CONSIGNES:
• 1. Dans l'extrait de jugement, remplacez « bailleresse » par « propriétaire », puis recopiez le passage qui va de « Par acte sous » jusqu'à « 18 janvier 2023. » inclus.
• 2. D'après l'extrait de jugement, quel est le montant du loyer mensuel fixé par le bail ?
• 3. Résumez sous forme de courte liste le paragraphe de l'extrait de jugement qui commence par « Par actes de commissaire de justice », en gardant ses faits principaux.

TEXTE FOURNI:
§ §

Copie exécutoire délivrée
le :
à :

Pôle civil de proximité

PCP JCP ACR fond

N° RG 23/07591 – N° Portalis 352J-W-B7H-C23Y3

N° MINUTE : 2/2023

JUGEMENT
rendu le 22 décembre 2023

DEMANDEURS
Monsieur [O] [N], demeurant [Adresse 9], Madame [R] [N], demeurant [Adresse 1], Madame [A] [N], demeurant [Adresse 11], Madame [I] [N] épouse [F], demeurant [Adresse 10], Monsieur [U] [W], demeurant [Adresse 5], Madame [T] [W] épouse [J], demeurant [Adresse 3], Madame [G] [W], demeurant [Adresse 7], demeurant [Adresse 8], Madame [D] [W] représentée par sa mère [C] [W] résidant toutes les 2 à la même adresse, demeurant [Adresse 4], représentés par Me Anne-Elisabeth DEZARD, avocat au barreau de PARIS, [Adresse 2], Toque G0244

DÉFENDEURS
Madame [S] [M], demeurant Chez Mme [Z][X], [Adresse 6], comparante en personne
Monsieur [B] [V], demeurant [Adresse 8], non comparant, ni représenté

COMPOSITION DU TRIBUNAL
Sandra MONTELS, juge des contentieux de la protection
assistée de Caroline CROUZIER, Greffière

DATE DES DÉBATS : 19 octobre 2023

JUGEMENT
réputé contradictoire et en premier ressort prononcé par mise à disposition le 22 décembre 2023 par Sandra MONTELS, juge des contentieux de la protection assistée de Caroline CROUZIER, Greffière

Décision du 22 décembre 2023
PCP JCP ACR fond – N° RG 23/07591 – N° Portalis 352J-W-B7H-C23Y3

EXPOSE DU LITIGE

Par acte sous seing privé à effet du 1er avril 2008, l’indivision [N]-[W] a consenti un bail d’habitation à Madame [S] [M] et Monsieur [B] [V] sur des locaux situés au [Adresse 8]), moyennant le paiement d’un loyer mensuel de 1160 euros et d’une provision pour charges de 75 euros.

Par actes de commissaire de justice du 17 janvier 2023, la bailleresse a fait délivrer aux locataires un commandement de payer la somme principale de 6.607,08 euros au titre de l’arriéré locatif, visant la clause résolutoire prévue dans le contrat.

La commission de coordination des actions de prévention des expulsions locatives a été informée de la situation de Madame [S] [M] et Monsieur [B] [V] le 18 janvier 2023.

§ §

LISTE DES LIGNES:
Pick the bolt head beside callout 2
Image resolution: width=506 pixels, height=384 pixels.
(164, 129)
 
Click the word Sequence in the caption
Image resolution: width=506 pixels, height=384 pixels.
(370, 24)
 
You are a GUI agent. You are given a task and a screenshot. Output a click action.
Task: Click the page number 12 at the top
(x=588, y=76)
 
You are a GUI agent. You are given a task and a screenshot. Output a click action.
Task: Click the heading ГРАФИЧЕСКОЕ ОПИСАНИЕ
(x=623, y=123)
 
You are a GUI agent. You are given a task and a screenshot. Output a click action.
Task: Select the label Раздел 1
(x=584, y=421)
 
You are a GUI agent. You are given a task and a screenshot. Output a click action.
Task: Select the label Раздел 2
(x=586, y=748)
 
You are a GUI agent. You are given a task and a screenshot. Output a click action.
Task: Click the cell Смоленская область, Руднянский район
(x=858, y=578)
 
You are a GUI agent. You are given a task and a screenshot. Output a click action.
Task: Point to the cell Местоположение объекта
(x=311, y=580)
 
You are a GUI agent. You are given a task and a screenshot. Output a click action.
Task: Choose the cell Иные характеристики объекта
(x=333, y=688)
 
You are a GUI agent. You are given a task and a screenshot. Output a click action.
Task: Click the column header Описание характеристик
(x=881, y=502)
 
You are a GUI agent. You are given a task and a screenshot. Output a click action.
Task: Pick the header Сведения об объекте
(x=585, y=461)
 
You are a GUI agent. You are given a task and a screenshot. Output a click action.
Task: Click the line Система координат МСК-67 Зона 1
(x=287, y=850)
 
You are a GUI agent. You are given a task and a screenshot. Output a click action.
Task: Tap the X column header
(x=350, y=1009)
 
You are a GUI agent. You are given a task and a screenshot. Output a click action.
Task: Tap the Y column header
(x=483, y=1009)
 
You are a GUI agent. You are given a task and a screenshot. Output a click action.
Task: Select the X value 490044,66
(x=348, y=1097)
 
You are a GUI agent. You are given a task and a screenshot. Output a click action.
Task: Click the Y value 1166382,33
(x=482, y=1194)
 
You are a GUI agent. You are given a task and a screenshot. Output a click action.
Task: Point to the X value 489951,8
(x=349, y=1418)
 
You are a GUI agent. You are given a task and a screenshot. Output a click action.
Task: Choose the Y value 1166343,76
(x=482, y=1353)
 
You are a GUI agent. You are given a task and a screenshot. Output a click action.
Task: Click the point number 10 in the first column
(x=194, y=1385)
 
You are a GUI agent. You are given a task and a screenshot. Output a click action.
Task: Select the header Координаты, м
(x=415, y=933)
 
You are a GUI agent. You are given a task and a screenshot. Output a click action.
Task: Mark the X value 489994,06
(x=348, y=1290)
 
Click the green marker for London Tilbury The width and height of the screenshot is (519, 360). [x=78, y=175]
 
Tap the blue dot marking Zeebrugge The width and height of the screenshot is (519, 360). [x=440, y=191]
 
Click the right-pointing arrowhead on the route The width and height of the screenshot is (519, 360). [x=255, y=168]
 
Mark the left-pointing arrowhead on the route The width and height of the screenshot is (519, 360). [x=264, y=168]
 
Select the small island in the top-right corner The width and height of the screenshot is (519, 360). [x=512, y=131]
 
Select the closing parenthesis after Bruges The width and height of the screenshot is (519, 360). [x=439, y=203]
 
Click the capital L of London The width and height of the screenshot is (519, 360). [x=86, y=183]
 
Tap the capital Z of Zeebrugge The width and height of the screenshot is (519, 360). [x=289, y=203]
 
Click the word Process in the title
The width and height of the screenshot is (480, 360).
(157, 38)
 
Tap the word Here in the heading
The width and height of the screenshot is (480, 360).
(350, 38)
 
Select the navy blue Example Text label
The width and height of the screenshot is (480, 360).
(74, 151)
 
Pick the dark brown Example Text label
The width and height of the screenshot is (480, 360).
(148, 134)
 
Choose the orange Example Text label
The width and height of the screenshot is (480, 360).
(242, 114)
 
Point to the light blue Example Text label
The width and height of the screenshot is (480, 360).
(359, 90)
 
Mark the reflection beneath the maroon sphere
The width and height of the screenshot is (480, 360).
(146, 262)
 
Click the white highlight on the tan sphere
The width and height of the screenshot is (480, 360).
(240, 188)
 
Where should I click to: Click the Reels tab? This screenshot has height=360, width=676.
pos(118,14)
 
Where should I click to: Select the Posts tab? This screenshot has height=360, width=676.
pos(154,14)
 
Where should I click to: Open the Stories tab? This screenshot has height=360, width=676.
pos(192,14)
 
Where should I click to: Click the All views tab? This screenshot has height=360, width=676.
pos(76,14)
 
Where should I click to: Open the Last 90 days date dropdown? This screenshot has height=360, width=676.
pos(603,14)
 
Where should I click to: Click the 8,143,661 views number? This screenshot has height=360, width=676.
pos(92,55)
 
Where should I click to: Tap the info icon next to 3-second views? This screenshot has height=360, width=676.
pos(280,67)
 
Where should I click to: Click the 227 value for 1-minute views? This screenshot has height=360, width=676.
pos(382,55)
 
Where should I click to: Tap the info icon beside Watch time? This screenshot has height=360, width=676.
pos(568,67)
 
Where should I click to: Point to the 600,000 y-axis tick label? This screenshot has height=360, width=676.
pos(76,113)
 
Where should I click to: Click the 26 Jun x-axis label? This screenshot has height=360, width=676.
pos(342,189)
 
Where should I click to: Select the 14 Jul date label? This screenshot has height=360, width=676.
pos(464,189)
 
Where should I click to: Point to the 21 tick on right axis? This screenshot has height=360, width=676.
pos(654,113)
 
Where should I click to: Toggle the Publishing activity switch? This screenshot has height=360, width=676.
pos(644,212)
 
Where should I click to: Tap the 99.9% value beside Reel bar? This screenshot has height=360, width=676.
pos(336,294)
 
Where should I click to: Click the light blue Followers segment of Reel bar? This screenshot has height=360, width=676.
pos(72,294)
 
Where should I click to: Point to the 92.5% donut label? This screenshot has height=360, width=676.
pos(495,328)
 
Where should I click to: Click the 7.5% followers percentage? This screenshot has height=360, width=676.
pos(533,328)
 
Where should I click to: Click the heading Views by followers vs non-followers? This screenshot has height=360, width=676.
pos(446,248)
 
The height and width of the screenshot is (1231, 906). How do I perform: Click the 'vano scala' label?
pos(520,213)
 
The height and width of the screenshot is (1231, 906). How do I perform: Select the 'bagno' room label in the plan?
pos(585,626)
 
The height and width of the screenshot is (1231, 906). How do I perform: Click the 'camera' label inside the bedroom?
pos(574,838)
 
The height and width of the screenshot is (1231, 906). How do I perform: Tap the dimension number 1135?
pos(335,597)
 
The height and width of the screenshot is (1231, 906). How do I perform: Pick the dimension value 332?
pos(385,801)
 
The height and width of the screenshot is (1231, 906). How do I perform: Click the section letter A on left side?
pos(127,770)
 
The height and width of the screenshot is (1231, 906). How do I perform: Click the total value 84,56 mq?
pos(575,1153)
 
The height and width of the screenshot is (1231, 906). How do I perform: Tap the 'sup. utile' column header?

§ §

RÉPONSES:
• 1.
Par acte sous seing privé à effet du 1er avril 2008, l’indivision [N]-[W] a consenti un bail d’habitation à Madame [S] [M] et Monsieur [B] [V] sur des locaux situés au [Adresse 8]), moyennant le paiement d’un loyer mensuel de 1160 euros et d’une provision pour charges de 75 euros.

Par actes de commissaire de justice du 17 janvier 2023, la propriétaire a fait délivrer aux locataires un commandement de payer la somme principale de 6.607,08 euros au titre de l’arriéré locatif, visant la clause résolutoire prévue dans le contrat.

La commission de coordination des actions de prévention des expulsions locatives a été informée de la situation de Madame [S] [M] et Monsieur [B] [V] le 18 janvier 2023.

• 2. 1160 euros.

• 3.
- Date : 17 janvier 2023
- Acte : commandement de payer délivré aux locataires par commissaire de justice, à la demande de la bailleresse
- Somme réclamée : 6.607,08 euros d'arriéré locatif
- Fondement : clause résolutoire du contrat